News Pathfinder in the News

National Credit Education Month: Best Practices to Avoid Debt

The National Foundation for Credit Counseling is the largest and longest standing nonprofit financial counselling organization in the U.S. In 1989, the organization established National Credit Education Month each March. This was designed as a month-long stretch every year where Americans are encouraged to prioritize their finances, particularly around credit; whether that be paying off debt, getting finances more organized, or simply gaining a deeper understanding of credit and debt. In keeping with that spirit, your Pathfinder team thought it would be prudent to provide insight into some best practices to avoid debt.

 

Understanding Consumer Debt

By the end of 2024, U.S. credit card debt had reached a staggering total of $1.2 trillion with the average credit card interest rate hovering just over 23%. What does this mean for you? The average American household carries $9,214 in credit card debt and at 23%, the cost of that debt is over $2,000 per year in interest. The question, and one of our focuses as professional financial planners, becomes, how do we keep families and individuals out of this cycle of high-interest debt?

 

 Best Practices to Avoid Debt:

Here are a few habits and tips we recommend as financial planners to help you utilize credit wisely and avoid debt.
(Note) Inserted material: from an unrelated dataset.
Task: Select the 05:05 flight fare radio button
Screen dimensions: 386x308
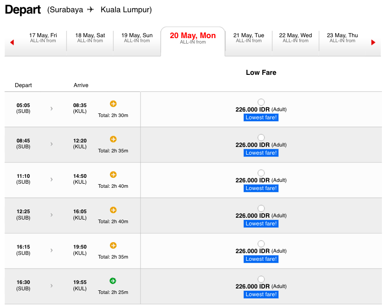Action: [261, 102]
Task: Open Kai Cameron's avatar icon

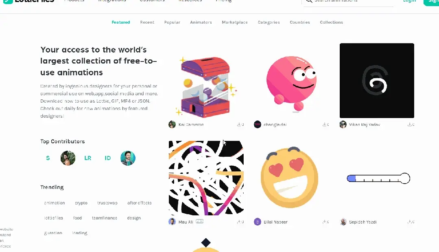Action: (x=172, y=124)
  1. Set a budget and stick to it. is your best tip to avoid debt. Tracking your spending and sticking to a budget can help you avoid overspending on your credit card. Make sure to monitor your purchases regularly and compare your expenses to your income to ensure you’re not living beyond your means.

 

  1. Know your credit card terms. It’s important to understand your credit card’s terms—especially the interest rate, fees, and due dates. Some cards offer 0% APR introductory periods or rewards programs but knowing when these perks expire and how the interest rates change afterward can save you from unexpected costs.

 

  1. Avoid carrying high balances. If you do need to carry a balance, try to keep it as low as possible. A high balance can quickly rack up significant interest charges, making it harder to pay off. As a rule of thumb, avoid charging more than 30% of your available credit limit to keep your debt manageable and your credit score healthy.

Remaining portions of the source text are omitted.